> _DESCRIPTION OF THE TASK_: Continue the forum thread about feeding dogs raw food and kibble, picking up from the point where it stops.

One thing I love about Primal though is that it doesn't seem nearly as bone heavy. NV says 95% meat, bone, and organ but who knows how much of that percentage is bone. All I know is that Onyx gets rock hard poops and whines while going if I feed NV solely. Don't have that problem with Primal


----------



## flippedstars (Dec 16, 2009)

I feed and use both as well as Fromm Gamebird Recipe kibble (oh no! haha) and Ziwipeak. I am a breeder so I pay really close attention to calcium levels in foods...it can mess up the way a puppy grows big time if they are not fed the right amounts of calcium and calories. I try to rotate through foods on a daily basis. My dogs seem to have much stronger stomachs because I do this, rather than ONLY giving one thing. I also give raw chicken necks and wingettes for dental health on a regular basis (around once a week).


----------



## Onyx (Nov 28, 2011)

flippedstars said:


> I feed and use both as well as Fromm Gamebird Recipe kibble (oh no! haha)


Oh how terrible of you 
I WAS going to add kibble into her rotation just because it's cheaper and makes the other foods last longer, but Onyx HATES HATES HATES all kibble :roll: The only kibble she will eat without first starving herself for a week is Orijen and Acana Regionals.


----------



## flippedstars (Dec 16, 2009)

> _EXTRACTED RECORDS_:
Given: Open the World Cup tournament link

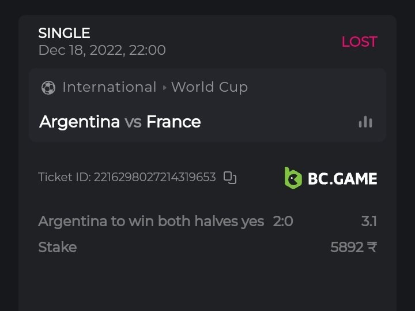Looking at the screenshot, I should coord(209,87).
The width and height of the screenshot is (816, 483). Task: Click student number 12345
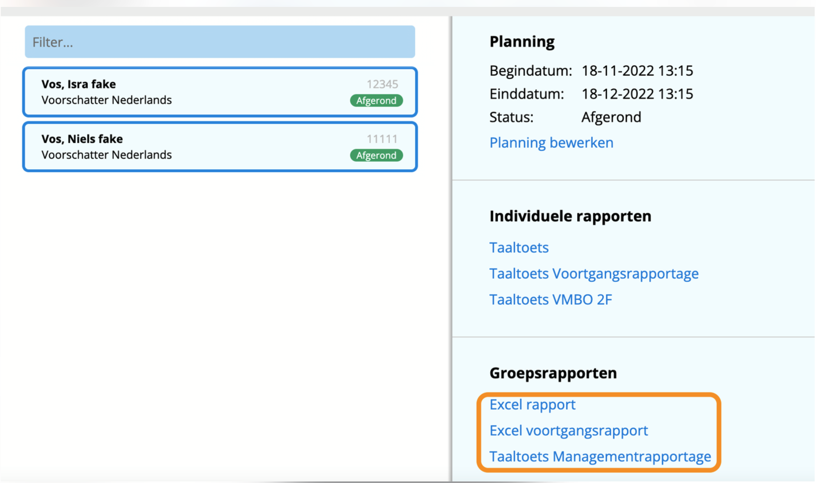(382, 84)
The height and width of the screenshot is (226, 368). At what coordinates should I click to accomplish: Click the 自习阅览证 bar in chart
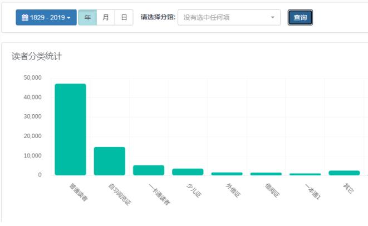[x=109, y=161]
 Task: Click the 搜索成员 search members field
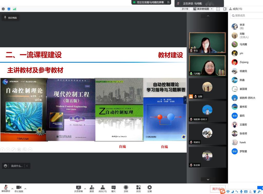tap(247, 15)
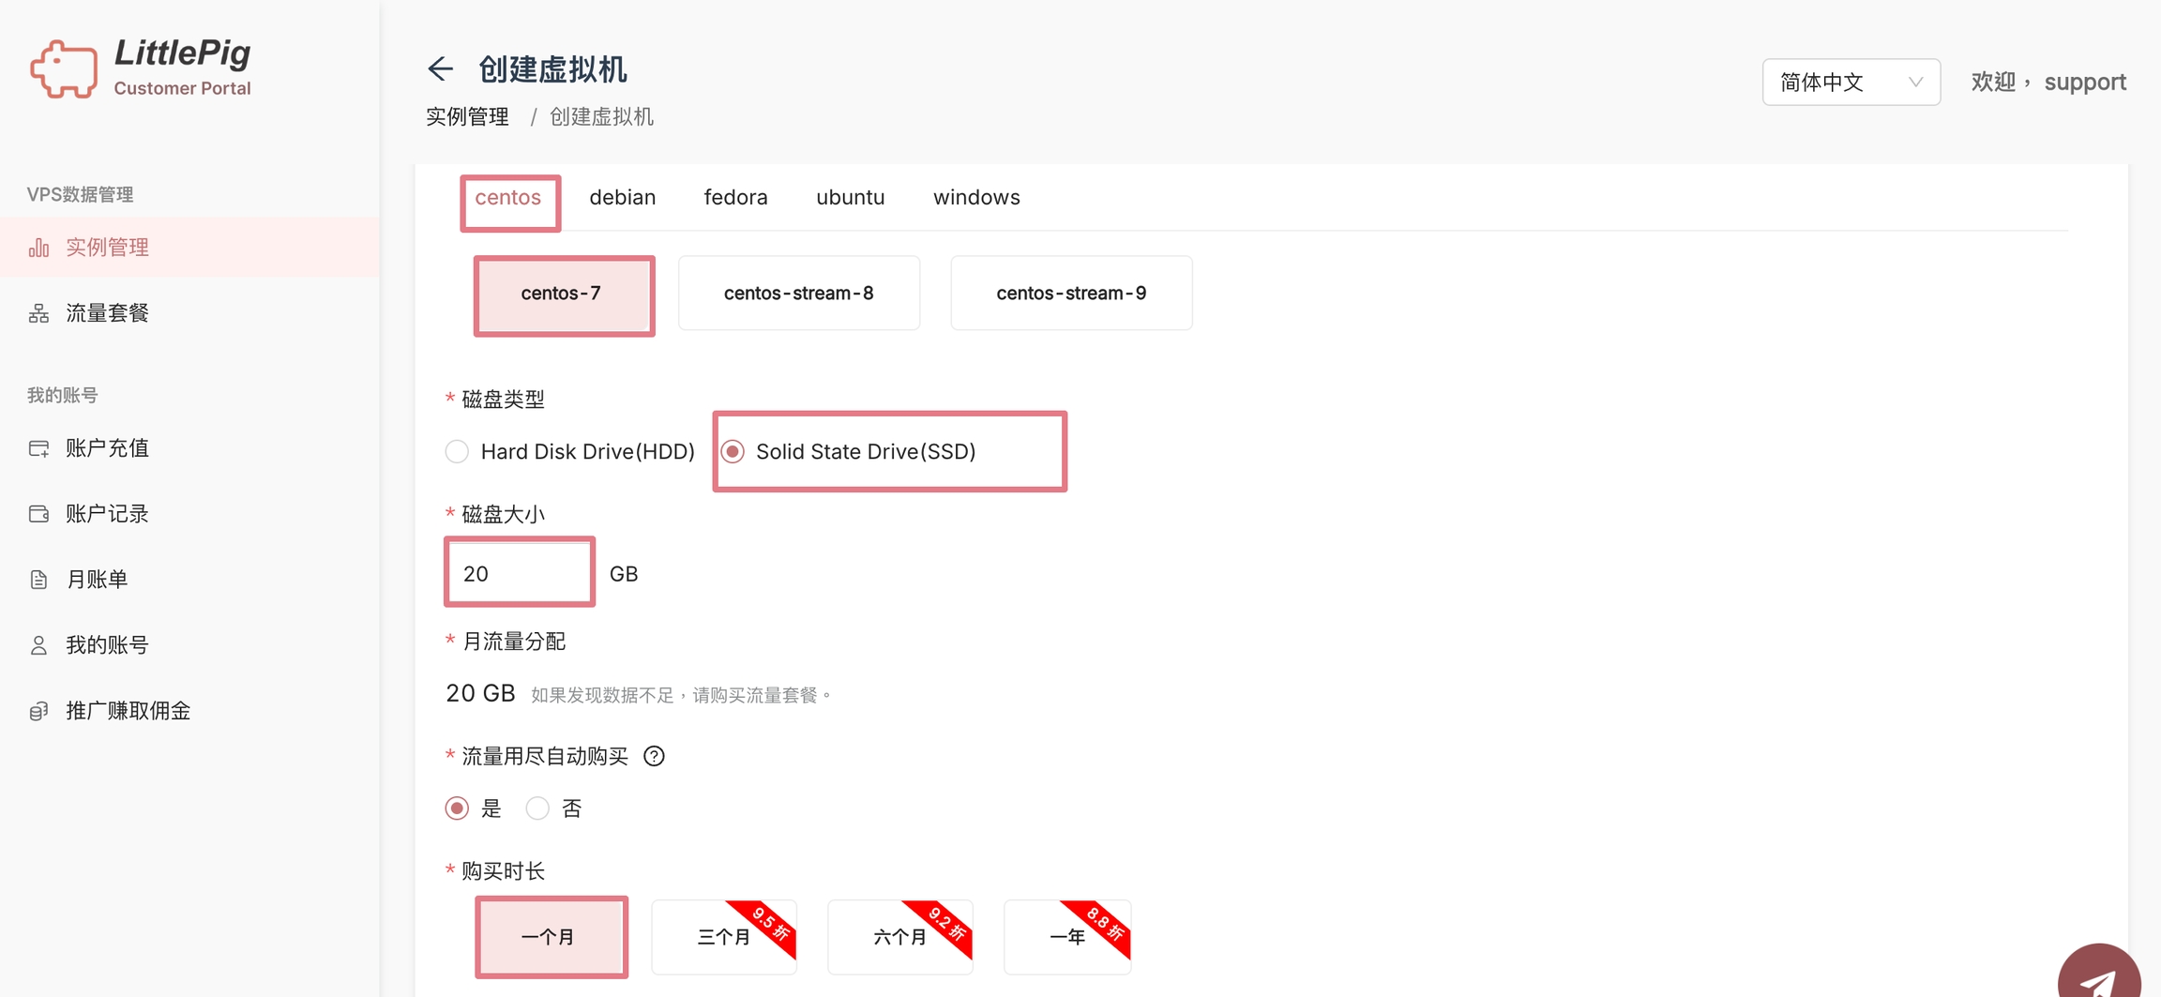Open the 简体中文 language dropdown
The width and height of the screenshot is (2161, 997).
click(1851, 83)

> _EXERCISE RESPONSE_:
I have a bunch of dogs and the reality is that unfortunately they do not all do well on the raw foods even if I make the entire diet myself. So I mix it up  I have one girl that does only eat the kibble. I have kind of reached a point where "everything" needs to be able to be fed to "everybody" for the most part because when I leave for shows chances are hubby's gonna feed them the 'wrong' thing LOL. The only thing I do not give is Ziwipeak to puppies and dams in whelp. Too high in calcium. If I just had one or two dogs I probably would feed straight prey model raw...but its just too much with this many dogs (we have 7 adults and 5 puppies right now).


----------



## Onyx (Nov 28, 2011)

Oh I didn't know Ziwipeak was too high in calcium for growing pups, since it says for all life stages. What's the maximum percentage of calcium a puppy should have in dog food? Onyx isn't a puppy but I'm just curious.


----------



## Huly (Mar 5, 2012)

Also have you checked out Stella & Chewy's?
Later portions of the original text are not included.